A ranked ladder that does not represent the player but the inconstancies of their teammates.

rtbf70489832·4/20/2018, 6:48:42 PM·3 votes·1,744 views

The current system known as MMR and it face value counterpart LP is a false system of representation.

The system right now does not express the individual player skill but the inconsistency of his/her teammates' skill. Furthermore, the algorithm for calculating MMR should be made public so people can know exactly what went into the making /result of a game, pre-game through post-game for all members of a played game. Thus allowing players more insight into improving the chances of repeating the desired outcome of their play and diminishing upon undesired results. Basically, I am asking for there to be more transparency on Riot's side about everything MMR related. Also, I'd like to know more about their philosophy as to what the ranked ladder is in theory intended to represent and how well they feel the current ladder does hold true to their philosophy of the ranked ladder. Ultimately I am of the opinion that the ranked ladder MMR system should be revisited and improved upon.

21 Comments

Canonic4/20/2018, 7:21:45 PM3 votes

What most people don't understand is that your understanding of the macro game, and ability to apply it and get your teammates to apply it is the biggest factor in winning. Letting yourself believe it's the troll teammates that make you lose and not yourself is the biggest cop out that everyone uses. Rarely do you actually have someone "running it down." it's the mental party or the game that makes the good players good.

archerno14/20/2018, 6:58:24 PM2 votes

ALl the evidence shows that individual skill has highest factor. If it was based on RNG with teammates people wouldnt be same ranks as always with minor differences. You dont have people who were bronze and silver for few seasons suddenly in plat or diamond or plat, gold players suddenly in Bronze.

BlackEyesBlue4/20/2018, 6:57:32 PM1 votes

Personally, I'd say inconsistency of teammates and opponents.

This season, most of my games have been a nearly 10k gold difference by 15 minutes! With one team having an insurmountable lead and skill difference right from the start.

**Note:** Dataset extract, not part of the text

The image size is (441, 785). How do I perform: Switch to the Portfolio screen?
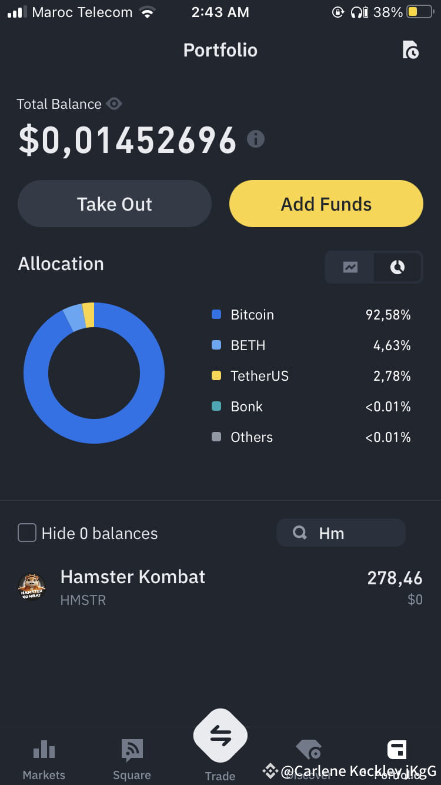tap(221, 50)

OmegasisX4/20/2018, 9:53:07 PM1 votes

In a game where 9 other players (either known or unknown) are added to your queue, the ability to win a game by oneself depends entirely upon the performance of you, your teammates, and your opponents with respect to in-game circumstances, positioning, types of champions, item builds, and decision making. All of these factors are relevant for determining the outcome of the game, most of which is not under any specific player's control.

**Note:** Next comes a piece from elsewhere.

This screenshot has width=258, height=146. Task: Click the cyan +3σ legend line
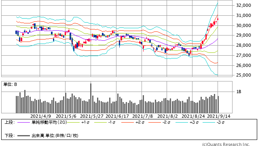pyautogui.click(x=182, y=122)
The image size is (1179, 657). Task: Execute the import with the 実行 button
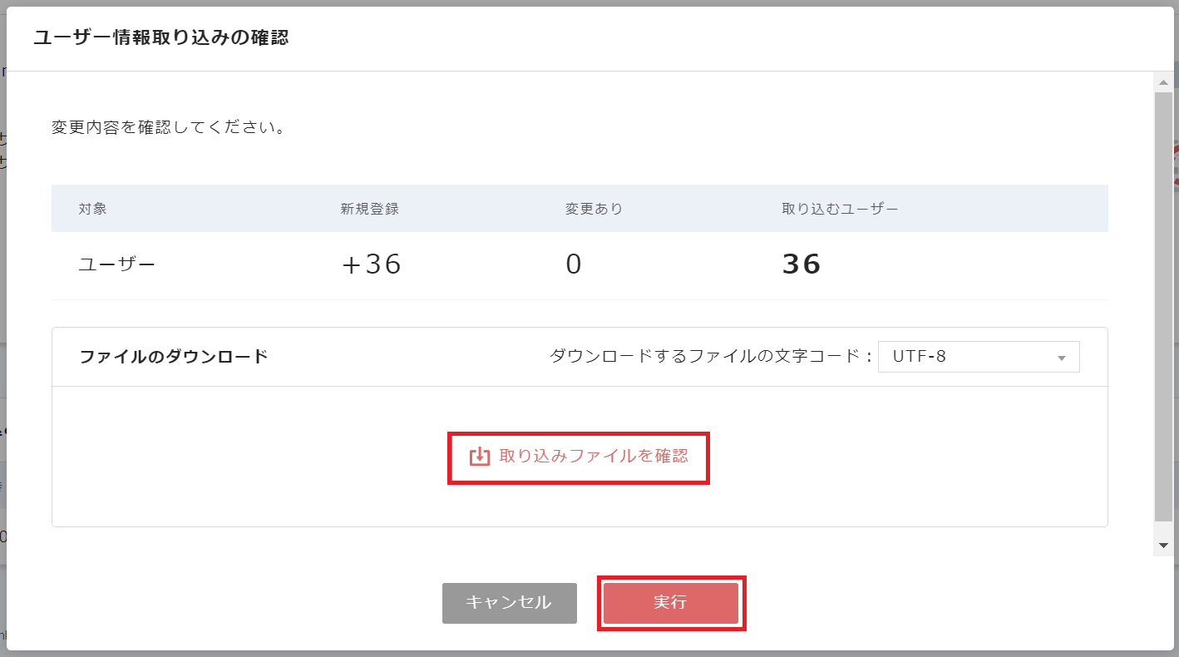click(x=670, y=603)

In a game where 1 player can decide each of the above categories for themselves, that results in:

4 lanes to play (jungle as a lane) x 5 roles to choose from x 11 summoner spells x 2 summoner spells to pick x 16 major rune keystones x 46 subset rune choices x 124 champions to choose from x 222 potential items to choose from all maps and game modes x 10 players to make individual decisions = 980,613,427,200 potential choices to make in a single game.

Now as a single player, that results in: 4 lanes to play (jungle as a lane) x 5 roles to choose from x 11 summoner spells x 2 summoner spells to pick x 16 major rune keystones x 46 subset rune choices x 124 champions to choose from x 222 potential items to choose from all maps and game modes x 1 player to make individual decisions = 98,061,342,720 potential choices to make in a single game.

Therefore, the chance any singular player has at carrying and winning a game based on their decision alone at best is: 98,061,342,720 / 980,613,427,200 = 10%

So, that means you have a 10% chance of establishing victorious conditions for your team, whereas the other 90% of your win condition depends on the performance, collaboration, and decision making of your teammates as well as your opponents.

Under these circumstances, I would say that any form of ranked ladder in any competitive, multi-player based game like League of Legends that relies on you playing with unknown teammates shows in large majority the performance and consistency of those teammates (or lack thereof).

P.S. - these math calculations don't account for the multitude of decisions one can make in-game.

Attticus Finch4/21/2018, 12:10:21 AM1 votes

Don't play a team game if you think that your progression should not be inhibited by the quality of your team mates.